(Dataset entries)
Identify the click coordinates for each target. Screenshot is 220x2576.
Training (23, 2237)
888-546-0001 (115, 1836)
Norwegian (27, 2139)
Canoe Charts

> **Problem to solve**
The full set of entries above has to be restated exactly.

> **Response to this task**
Identify the click coordinates for each target. Screenshot is 220x2576.
Training (23, 2237)
888-546-0001 (115, 1836)
Norwegian (27, 2139)
Canoe Charts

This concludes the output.